▶ Work instruction
Print out the records precisely, keeping each line identical to its source.

▶ Given data
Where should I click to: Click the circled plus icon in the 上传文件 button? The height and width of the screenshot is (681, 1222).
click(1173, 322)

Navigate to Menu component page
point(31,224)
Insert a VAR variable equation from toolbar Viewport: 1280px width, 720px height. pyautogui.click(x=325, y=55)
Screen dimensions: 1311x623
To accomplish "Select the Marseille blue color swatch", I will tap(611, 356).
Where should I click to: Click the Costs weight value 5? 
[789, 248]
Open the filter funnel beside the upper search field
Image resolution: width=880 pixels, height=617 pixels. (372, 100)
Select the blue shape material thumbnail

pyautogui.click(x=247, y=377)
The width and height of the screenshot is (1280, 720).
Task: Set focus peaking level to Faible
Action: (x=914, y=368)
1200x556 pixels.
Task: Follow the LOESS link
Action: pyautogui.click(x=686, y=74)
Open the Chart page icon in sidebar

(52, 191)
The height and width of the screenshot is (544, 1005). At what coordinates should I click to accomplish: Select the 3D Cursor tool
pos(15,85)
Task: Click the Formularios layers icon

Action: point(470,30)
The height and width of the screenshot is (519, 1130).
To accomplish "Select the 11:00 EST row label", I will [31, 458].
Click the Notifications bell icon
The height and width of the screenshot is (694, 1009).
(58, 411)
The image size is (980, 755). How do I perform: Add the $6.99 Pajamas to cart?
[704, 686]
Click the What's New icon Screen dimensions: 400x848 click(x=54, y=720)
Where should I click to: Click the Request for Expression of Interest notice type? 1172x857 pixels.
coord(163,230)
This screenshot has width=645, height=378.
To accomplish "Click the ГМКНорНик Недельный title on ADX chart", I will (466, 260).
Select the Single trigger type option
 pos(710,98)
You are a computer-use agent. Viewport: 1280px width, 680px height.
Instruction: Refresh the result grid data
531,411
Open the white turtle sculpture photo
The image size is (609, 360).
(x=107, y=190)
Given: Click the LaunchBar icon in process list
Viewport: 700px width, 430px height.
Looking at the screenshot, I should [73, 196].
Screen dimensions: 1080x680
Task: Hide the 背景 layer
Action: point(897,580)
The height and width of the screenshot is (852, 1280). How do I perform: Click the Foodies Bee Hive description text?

▶ Problem solution
Where should I click to: Click the circled plus icon in the 上传文件 button? The height and width of the screenshot is (681, 1222).
click(1173, 322)

Navigate to Menu component page
point(31,224)
Insert a VAR variable equation from toolbar Viewport: 1280px width, 720px height. pyautogui.click(x=325, y=55)
Screen dimensions: 1311x623
To accomplish "Select the Marseille blue color swatch", I will tap(611, 356).
Where should I click to: Click the Costs weight value 5? 
[789, 248]
Open the filter funnel beside the upper search field
Image resolution: width=880 pixels, height=617 pixels. (372, 100)
Select the blue shape material thumbnail

pyautogui.click(x=247, y=377)
The width and height of the screenshot is (1280, 720).
Task: Set focus peaking level to Faible
Action: (x=914, y=368)
1200x556 pixels.
Task: Follow the LOESS link
Action: pyautogui.click(x=686, y=74)
Open the Chart page icon in sidebar

(52, 191)
The height and width of the screenshot is (544, 1005). At what coordinates should I click to accomplish: Select the 3D Cursor tool
pos(15,85)
Task: Click the Formularios layers icon

Action: point(470,30)
The height and width of the screenshot is (519, 1130).
To accomplish "Select the 11:00 EST row label", I will [31, 458].
Click the Notifications bell icon
The height and width of the screenshot is (694, 1009).
(58, 411)
The image size is (980, 755). How do I perform: Add the $6.99 Pajamas to cart?
[704, 686]
Click the What's New icon Screen dimensions: 400x848 click(x=54, y=720)
Where should I click to: Click the Request for Expression of Interest notice type? 1172x857 pixels.
coord(163,230)
This screenshot has width=645, height=378.
To accomplish "Click the ГМКНорНик Недельный title on ADX chart", I will (466, 260).
Select the Single trigger type option
 pos(710,98)
You are a computer-use agent. Viewport: 1280px width, 680px height.
Instruction: Refresh the result grid data
531,411
Open the white turtle sculpture photo
The image size is (609, 360).
(x=107, y=190)
Given: Click the LaunchBar icon in process list
Viewport: 700px width, 430px height.
Looking at the screenshot, I should [73, 196].
Screen dimensions: 1080x680
Task: Hide the 背景 layer
Action: point(897,580)
The height and width of the screenshot is (852, 1280). How do I perform: Click the Foodies Bee Hive description text?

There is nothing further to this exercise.